* **REQUIRED WORK**
Every entry needs to be written out again exactly.
────────────────────────────────────────
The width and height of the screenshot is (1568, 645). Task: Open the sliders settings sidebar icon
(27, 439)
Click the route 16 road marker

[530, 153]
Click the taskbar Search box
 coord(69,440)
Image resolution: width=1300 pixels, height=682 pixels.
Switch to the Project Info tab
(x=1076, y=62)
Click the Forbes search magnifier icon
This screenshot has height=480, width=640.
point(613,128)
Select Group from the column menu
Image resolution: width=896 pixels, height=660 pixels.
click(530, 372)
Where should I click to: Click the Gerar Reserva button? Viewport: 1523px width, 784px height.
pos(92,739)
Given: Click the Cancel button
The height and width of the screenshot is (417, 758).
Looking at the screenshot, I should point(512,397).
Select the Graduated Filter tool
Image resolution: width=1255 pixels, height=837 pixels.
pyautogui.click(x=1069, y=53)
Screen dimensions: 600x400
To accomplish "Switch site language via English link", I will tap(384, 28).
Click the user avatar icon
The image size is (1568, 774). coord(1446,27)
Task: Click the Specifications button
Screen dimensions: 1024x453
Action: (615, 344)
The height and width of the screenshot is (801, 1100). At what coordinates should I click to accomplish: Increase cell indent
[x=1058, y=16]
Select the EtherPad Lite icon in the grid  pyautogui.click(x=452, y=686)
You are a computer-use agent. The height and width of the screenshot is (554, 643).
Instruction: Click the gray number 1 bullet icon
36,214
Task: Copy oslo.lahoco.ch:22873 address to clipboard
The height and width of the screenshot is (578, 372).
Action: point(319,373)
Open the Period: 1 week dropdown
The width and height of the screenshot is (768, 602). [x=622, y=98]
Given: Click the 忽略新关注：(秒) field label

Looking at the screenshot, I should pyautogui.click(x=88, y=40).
────────────────────────────────────────
* **TASK OUTPUT**
The width and height of the screenshot is (1568, 645). Task: Open the sliders settings sidebar icon
(27, 439)
Click the route 16 road marker

[530, 153]
Click the taskbar Search box
 coord(69,440)
Image resolution: width=1300 pixels, height=682 pixels.
Switch to the Project Info tab
(x=1076, y=62)
Click the Forbes search magnifier icon
This screenshot has height=480, width=640.
point(613,128)
Select Group from the column menu
Image resolution: width=896 pixels, height=660 pixels.
click(530, 372)
Where should I click to: Click the Gerar Reserva button? Viewport: 1523px width, 784px height.
pos(92,739)
Given: Click the Cancel button
The height and width of the screenshot is (417, 758).
Looking at the screenshot, I should point(512,397).
Select the Graduated Filter tool
Image resolution: width=1255 pixels, height=837 pixels.
pyautogui.click(x=1069, y=53)
Screen dimensions: 600x400
To accomplish "Switch site language via English link", I will tap(384, 28).
Click the user avatar icon
The image size is (1568, 774). coord(1446,27)
Task: Click the Specifications button
Screen dimensions: 1024x453
Action: (615, 344)
The height and width of the screenshot is (801, 1100). At what coordinates should I click to accomplish: Increase cell indent
[x=1058, y=16]
Select the EtherPad Lite icon in the grid  pyautogui.click(x=452, y=686)
You are a computer-use agent. The height and width of the screenshot is (554, 643).
Instruction: Click the gray number 1 bullet icon
36,214
Task: Copy oslo.lahoco.ch:22873 address to clipboard
The height and width of the screenshot is (578, 372).
Action: point(319,373)
Open the Period: 1 week dropdown
The width and height of the screenshot is (768, 602). [x=622, y=98]
Given: Click the 忽略新关注：(秒) field label

Looking at the screenshot, I should pyautogui.click(x=88, y=40).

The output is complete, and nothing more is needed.